__WRITTEN PROBLEM__. Could you arrange every line of the records below as a numbered list, skipping any blank lines and leaving out the pictures?

** start of LISTED RECORDS **

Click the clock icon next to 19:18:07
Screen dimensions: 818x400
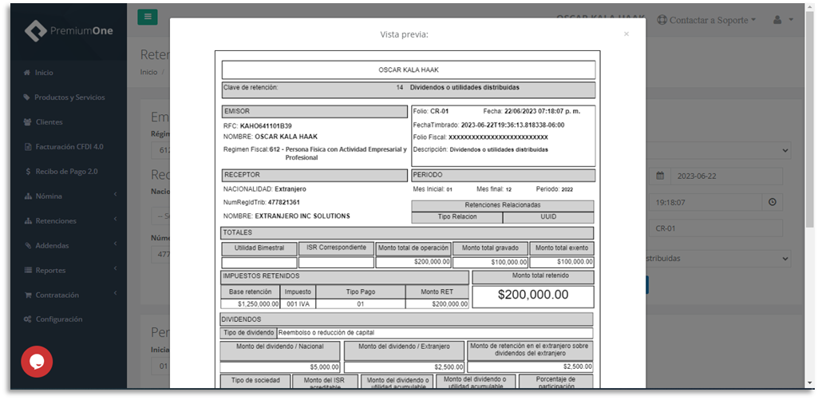pos(772,202)
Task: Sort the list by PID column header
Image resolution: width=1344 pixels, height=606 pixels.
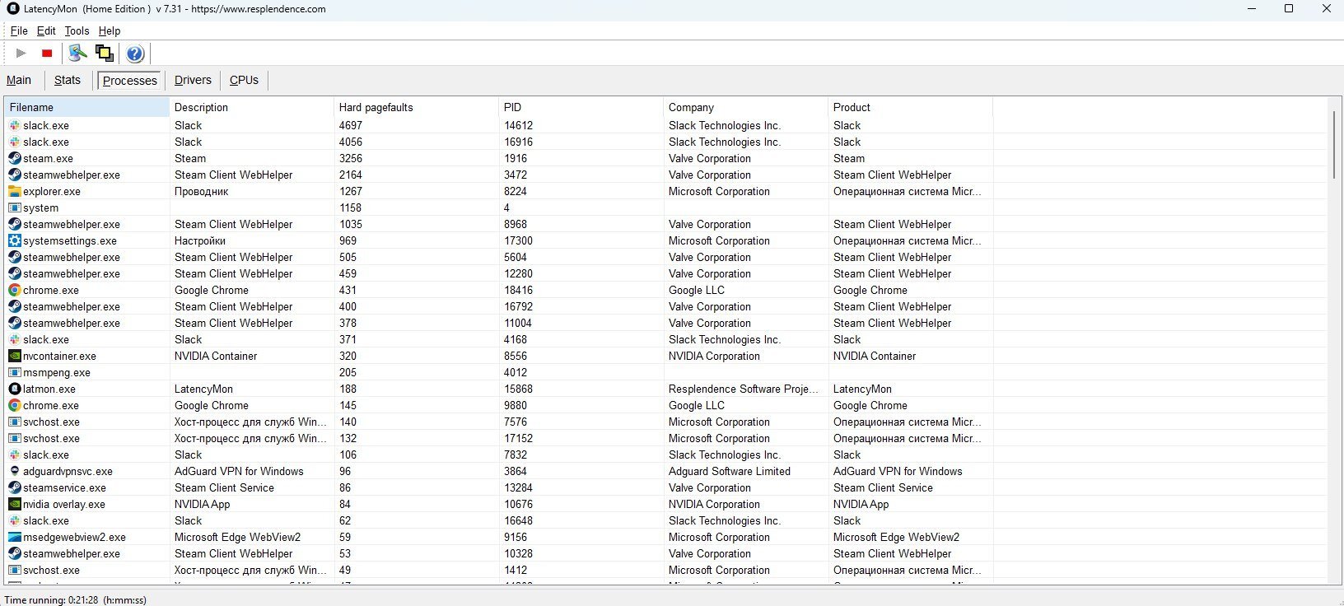Action: [512, 107]
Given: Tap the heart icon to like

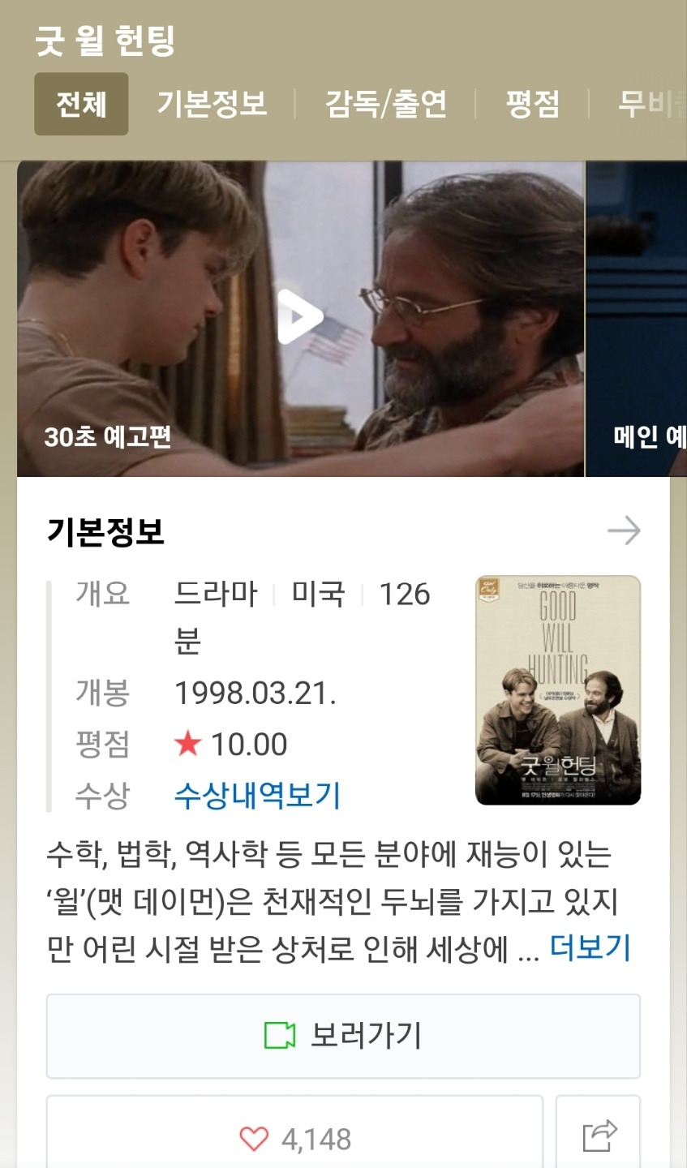Looking at the screenshot, I should (254, 1139).
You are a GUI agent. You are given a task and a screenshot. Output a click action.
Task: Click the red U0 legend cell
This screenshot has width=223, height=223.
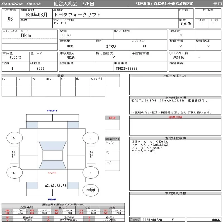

** end of LISTED RECORDS **

__RESULT OF THIS EXERCISE__.
1. Click the clock icon next to 19:18:07
2. Screen dimensions: 818x400
3. pos(772,202)
4. Task: Sort the list by PID column header
5. Image resolution: width=1344 pixels, height=606 pixels.
6. Action: [512, 107]
7. Given: Tap the heart icon to like
8. Looking at the screenshot, I should (254, 1139).
9. You are a GUI agent. You are given a task and a screenshot. Output a click action.
10. Task: Click the red U0 legend cell
11. This screenshot has width=223, height=223.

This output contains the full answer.